What’s particularly interesting in the Minneapolis area is that the **existing Trader Joe’s stores aren’t squarely inside the highest-educated trade areas**—but rather they sit on the edges. This suggests that while education levels are important, they are just one piece of the puzzle.

🔍 **Next steps** could include:
- Layering in **income levels** to find areas where high educational attainment aligns with being **underpaid**—Trader Joe’s core customer.
- Exploring other key criteria—like **retiree populations**, proximity to universities/hospitals, or older housing stock.

Joe would never have stopped at the data.

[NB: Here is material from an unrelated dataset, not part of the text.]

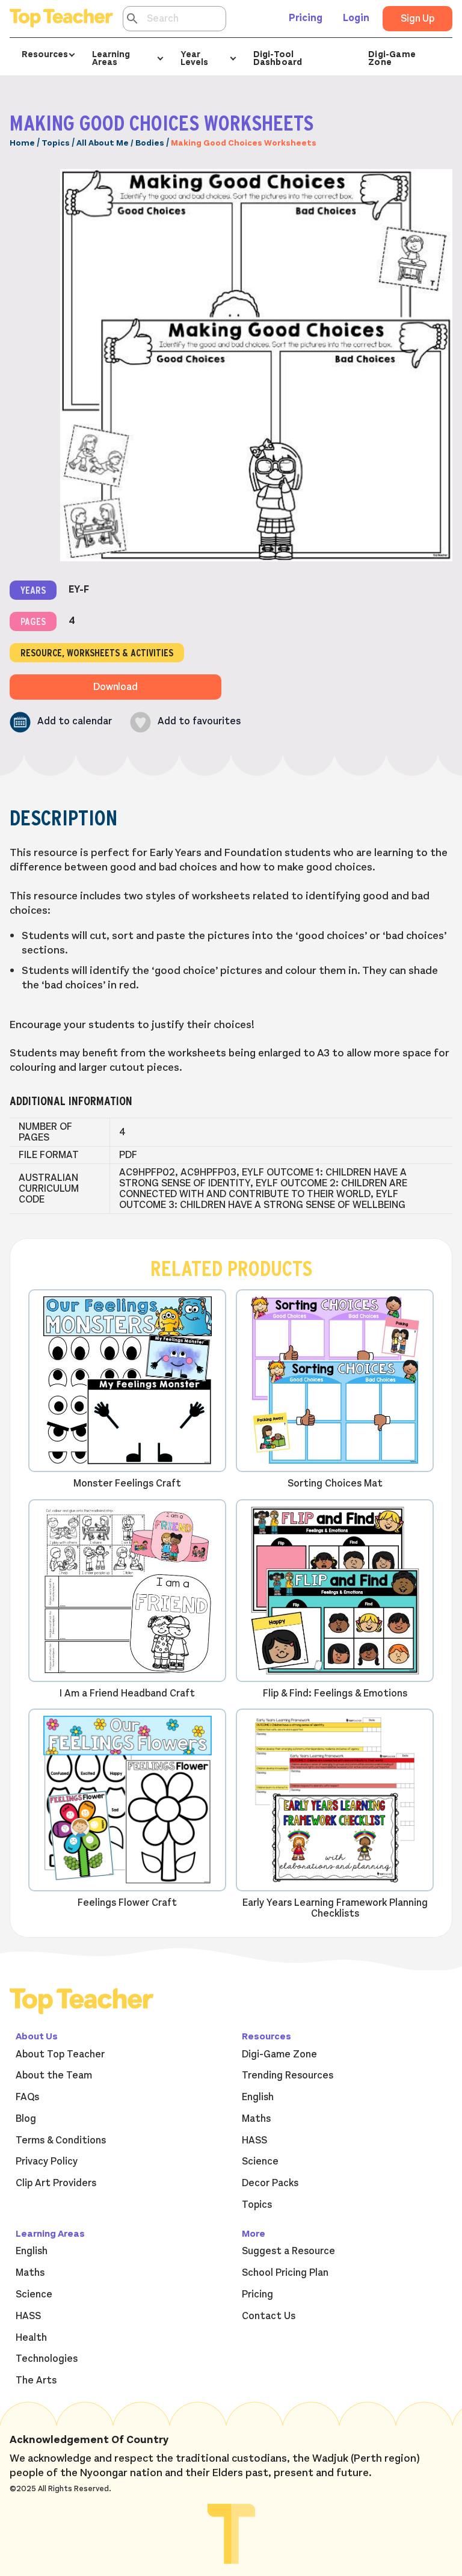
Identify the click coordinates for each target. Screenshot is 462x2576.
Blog (26, 2118)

His final step was always to **drive the area himself**, looking for **older neighborhoods** where people might have **excess money but not necessarily spend it all**. He’d avoid areas with too many speedboats or RVs—these were signs of high incomes but also high spending, which wasn’t the sweet spot for his stores.